AB - Background: We conducted a systematic review and meta-analysis of double-blind, randomized, placebo-controlled trials of anti-dementia drugs plus antipsychotics for schizophrenia. Methods: Primary outcomes of efficacy and safety included improving overall symptoms (Positive and Negative Syndrome Scale and Brief Psychiatric Rating Scale scores) and all-cause discontinuation, respectively. Other outcomes included psychopathology subscales (positive, negative, general, and anxiety/depressive symptoms), cognitive function (attention/ vigilance, reasoning/problem solving, social cognition, speed of processing, verbal learning, visual learning, working memory, and cognitive control/executive function), Mini-Mental State Examination scores, treatment discontinuation due to adverse events and inefficacy, and individual adverse events. We evaluated the effect size using a random effects model. Results: We identified 37 studies (n=1574): 14 donepezil-based (n=568), 10 galantamine-based (n=371), 4 rivastigmine-based (n=146), and 9 memantine-based (n=489) studies. Pooled anti-dementia drugs plus antipsychotics treatments were superior to placebo plus antipsychotics in improving the overall symptoms (24 studies, 1069 patients: standardized mean difference=−0.34, 95% CI=−0.61 to −0.08, P=.01), negative symptoms (24 studies, 1077 patients: standardized mean difference =−0.62, 95% CI=−0.92 to −0.32, Pcorrected=.00018), and Mini-Mental State Examination scores (7 studies, 225 patients: standardized mean difference=−0.79, 95% CI=−1.23 to −0.34, P=.0006).
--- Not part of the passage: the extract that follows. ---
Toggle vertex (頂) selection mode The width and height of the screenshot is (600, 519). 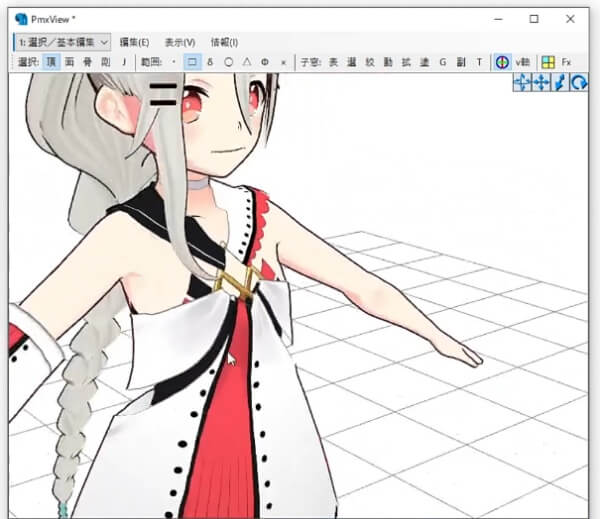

No significant differences were found between antidementia drugs plus antipsychotics and placebo plus antipsychotics regarding other outcomes. Conclusions: Although the results suggest that anti-dementia drugs plus antipsychotics treatment improves negative symptoms and Mini-Mental State Examination scores in schizophrenia patients, they possibly were influenced by a small-study effect and some bias. However, it was not superior to placebo plus antipsychotics in improving composite cognitive test score, which more systematically evaluates cognitive impairment than the Mini-Mental State Examination score. Overall, the anti-dementia drugs plus antipsychotics treatment was well tolerated.